В отличие от Герцена Чернышевский - убежденный демо­крат. Он вступает по этому вопросу в спор с Б. Н. Чичериным, который утверждал, что «демократия похожа на абсолютизм в том отношении, что очень любит бюрократию и централизацию». Чернышевский возражал против этого и полагал, что де­мократия по своему характеру противоположна бюрократии. Например, администрация в условиях демократии должна на­ходиться в подчинении у жителей того округа, делами которого она занимается, и это связано с тем, что каждое село и город, каждая область независимы в своих делах; подобно тому и каж­дый гражданин должен быть независимым в делах, касающихся его одного.

В плане социально-философском Чернышевский пережил эволюцию своих идей и взглядов, вначале от просветительства в духе антропологизма и материализма к народничеству с его по­исками ускоренного варианта общественных перемен (войны, революции, прозорливость законодателя). Затем, под влиянием европейских революционных и контрреволюционных событий, ему, «мужицкому демократу» (Ленин), пришлось признать, что всякое участие сельских или городских простолюдинов в конеч­ном счете используется к выгоде своекорыстного меньшинства. Будучи неудовлетворенным крестьянской реформой в России, он стал скептически относиться к революционным потенциям русского крестьянства, хотя и допускал грядущее восстание на­рода, к которому его подтолкнет половинчатый и грабительский характер реформы. Чернышевский даже предостерегает совре­менников от вероятных негативных последствий выступлений народа в силу того, что он «невежествен, исполнен грубых пред­рассудков и слепой ненависти... Он не пощадит и нашей науки, на­шей поэзии, наших искусств; Он станет уничтожать всю нашу ци­вилизацию».
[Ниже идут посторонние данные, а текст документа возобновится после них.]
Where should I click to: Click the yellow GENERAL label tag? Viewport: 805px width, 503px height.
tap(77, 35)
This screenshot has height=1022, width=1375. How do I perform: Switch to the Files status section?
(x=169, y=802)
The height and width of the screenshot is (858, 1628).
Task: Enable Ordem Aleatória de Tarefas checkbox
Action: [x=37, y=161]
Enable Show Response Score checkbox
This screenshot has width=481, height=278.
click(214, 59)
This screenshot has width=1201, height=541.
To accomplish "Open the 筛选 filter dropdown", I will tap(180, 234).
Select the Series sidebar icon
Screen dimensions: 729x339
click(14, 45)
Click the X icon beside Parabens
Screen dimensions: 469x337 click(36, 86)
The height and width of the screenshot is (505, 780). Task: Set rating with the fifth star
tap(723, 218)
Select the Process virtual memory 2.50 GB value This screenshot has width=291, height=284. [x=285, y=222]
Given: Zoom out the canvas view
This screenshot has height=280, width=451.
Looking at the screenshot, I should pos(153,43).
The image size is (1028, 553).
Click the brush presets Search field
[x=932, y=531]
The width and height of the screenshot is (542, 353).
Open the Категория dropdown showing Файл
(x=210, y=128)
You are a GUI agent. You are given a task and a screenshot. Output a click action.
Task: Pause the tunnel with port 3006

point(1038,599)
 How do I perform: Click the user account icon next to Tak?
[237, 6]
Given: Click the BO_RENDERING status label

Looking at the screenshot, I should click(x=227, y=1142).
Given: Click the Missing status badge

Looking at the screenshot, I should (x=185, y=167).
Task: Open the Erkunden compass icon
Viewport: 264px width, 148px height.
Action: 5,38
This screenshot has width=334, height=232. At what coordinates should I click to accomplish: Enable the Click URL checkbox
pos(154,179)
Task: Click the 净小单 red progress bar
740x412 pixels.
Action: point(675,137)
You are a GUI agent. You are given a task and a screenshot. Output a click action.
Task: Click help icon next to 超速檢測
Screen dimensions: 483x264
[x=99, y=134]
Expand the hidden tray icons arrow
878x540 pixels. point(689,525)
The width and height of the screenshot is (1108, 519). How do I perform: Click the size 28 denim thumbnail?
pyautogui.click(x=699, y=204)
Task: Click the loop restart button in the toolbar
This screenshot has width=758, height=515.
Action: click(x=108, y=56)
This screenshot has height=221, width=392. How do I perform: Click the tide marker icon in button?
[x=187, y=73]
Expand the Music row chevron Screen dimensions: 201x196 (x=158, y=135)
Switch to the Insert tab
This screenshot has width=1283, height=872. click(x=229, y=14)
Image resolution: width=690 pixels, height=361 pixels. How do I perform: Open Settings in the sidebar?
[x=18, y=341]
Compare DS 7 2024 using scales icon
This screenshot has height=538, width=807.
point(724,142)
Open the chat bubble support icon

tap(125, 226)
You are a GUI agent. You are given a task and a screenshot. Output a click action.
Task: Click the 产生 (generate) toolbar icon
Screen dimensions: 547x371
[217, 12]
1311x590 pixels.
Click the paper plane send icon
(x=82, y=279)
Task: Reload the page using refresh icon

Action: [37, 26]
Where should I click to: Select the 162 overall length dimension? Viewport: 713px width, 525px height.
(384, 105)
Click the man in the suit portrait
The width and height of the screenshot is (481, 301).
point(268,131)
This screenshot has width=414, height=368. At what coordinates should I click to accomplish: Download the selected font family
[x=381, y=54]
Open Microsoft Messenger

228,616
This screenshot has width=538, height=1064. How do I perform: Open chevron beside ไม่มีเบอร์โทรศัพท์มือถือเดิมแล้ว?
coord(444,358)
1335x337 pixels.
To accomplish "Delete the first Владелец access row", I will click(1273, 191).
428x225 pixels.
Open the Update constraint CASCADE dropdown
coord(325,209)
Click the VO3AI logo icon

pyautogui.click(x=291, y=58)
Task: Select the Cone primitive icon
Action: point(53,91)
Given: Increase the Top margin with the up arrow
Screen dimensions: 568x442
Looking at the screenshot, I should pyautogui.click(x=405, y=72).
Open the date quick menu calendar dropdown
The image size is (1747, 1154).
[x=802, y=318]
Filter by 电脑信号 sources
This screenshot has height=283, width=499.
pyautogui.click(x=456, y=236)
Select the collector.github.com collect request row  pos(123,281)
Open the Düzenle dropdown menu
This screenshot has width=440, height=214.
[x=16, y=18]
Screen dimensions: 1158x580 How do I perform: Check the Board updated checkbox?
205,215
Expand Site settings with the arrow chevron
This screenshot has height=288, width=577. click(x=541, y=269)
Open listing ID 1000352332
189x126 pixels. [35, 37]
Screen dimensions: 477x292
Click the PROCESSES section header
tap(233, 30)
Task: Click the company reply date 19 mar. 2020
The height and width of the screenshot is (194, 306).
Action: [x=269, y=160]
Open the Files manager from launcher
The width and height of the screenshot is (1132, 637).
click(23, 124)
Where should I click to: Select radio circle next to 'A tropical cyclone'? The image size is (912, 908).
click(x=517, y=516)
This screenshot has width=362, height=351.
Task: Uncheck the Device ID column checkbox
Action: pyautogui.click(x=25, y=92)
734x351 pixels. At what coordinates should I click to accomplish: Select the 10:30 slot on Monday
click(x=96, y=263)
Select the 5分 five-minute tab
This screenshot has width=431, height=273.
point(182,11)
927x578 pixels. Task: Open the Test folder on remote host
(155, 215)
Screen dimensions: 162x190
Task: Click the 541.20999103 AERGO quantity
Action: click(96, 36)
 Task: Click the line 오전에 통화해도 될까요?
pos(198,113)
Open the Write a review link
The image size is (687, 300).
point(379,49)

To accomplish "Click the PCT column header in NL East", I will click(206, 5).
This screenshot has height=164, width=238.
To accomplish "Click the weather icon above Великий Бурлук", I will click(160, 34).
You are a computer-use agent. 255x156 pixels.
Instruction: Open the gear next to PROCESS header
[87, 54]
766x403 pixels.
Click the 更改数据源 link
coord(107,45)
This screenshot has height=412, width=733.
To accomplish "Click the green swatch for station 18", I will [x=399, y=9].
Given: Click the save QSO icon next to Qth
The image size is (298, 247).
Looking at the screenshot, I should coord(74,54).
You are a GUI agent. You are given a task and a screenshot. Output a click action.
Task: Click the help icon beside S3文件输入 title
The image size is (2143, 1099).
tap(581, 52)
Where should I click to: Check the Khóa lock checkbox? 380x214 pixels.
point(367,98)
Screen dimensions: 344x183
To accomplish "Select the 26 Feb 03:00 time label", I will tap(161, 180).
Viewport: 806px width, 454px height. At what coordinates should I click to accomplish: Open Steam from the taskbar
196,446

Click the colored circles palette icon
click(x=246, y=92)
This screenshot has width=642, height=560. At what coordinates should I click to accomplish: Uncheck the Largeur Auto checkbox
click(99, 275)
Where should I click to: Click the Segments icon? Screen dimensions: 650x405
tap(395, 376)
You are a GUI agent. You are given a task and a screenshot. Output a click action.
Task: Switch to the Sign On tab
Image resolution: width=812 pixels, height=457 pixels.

Всматриваясь в опыт западноевропейских революций и на­родных освободительных выступлений, он обращал внимание на весьма характерные и отнюдь не воодушевляющие их черты и особенности: освободительные движения там часто возглав­ляли люди, у которых больше энтузиазма, чем проницательно­сти, а в некоторых случаях это были заурядные «прогрессивные глупцы». Более того, не только «модерантисты» (умеренные), но даже радикалы вступали в противоестественные союзы с ре­акционерами. В итоге революционеры нередко отказывались включать в свои программы требования, которые были нужны массе (например, в делах поземельного пользования). К тому же люди, лишенные политического знания, оказывались по своей неопытности и наивности игрушками в руках интрига­нов; плуты заводили взявшихся за «историческую работу» людей в болото; доверчивость к обманщикам чаще всего губила доброе дело. Наконец, самое важное - возникающие в ходе та­ких движений сверхцентрализованные военно-бюрократиче­ские режимы становились «действительно самым лучшим» ме­ханизмом для «достижения безграничного произвола лицу, дер­жащему его в руках».

Герцена и Чернышевского чаще всего относят к разряду ре­волюционных демократов и одновременно таких социалистов-утопистов, которые являются ближайшими предшественниками социалистических (пролетарских по марксистской терминоло­гии) демократов. Однако, если воспользоваться словарем самих аттестуемых, их можно было бы назвать создателями «теории об улучшении народного быта» (выражение Чернышевского, ис­пользованное в характеристике учения Сен-Симона), в которой речь шла об улучшении в интересах народа существующей сис­темы отношений и учреждений. Оба мыслителя проявили при этом незаурядную универсальность и представили в обоснова­ние своих радикальных политических и социальных программ развернутую аргументацию не только философского и социоло­гического, но также культурологического, политэкономическо-го и правоведческого характера.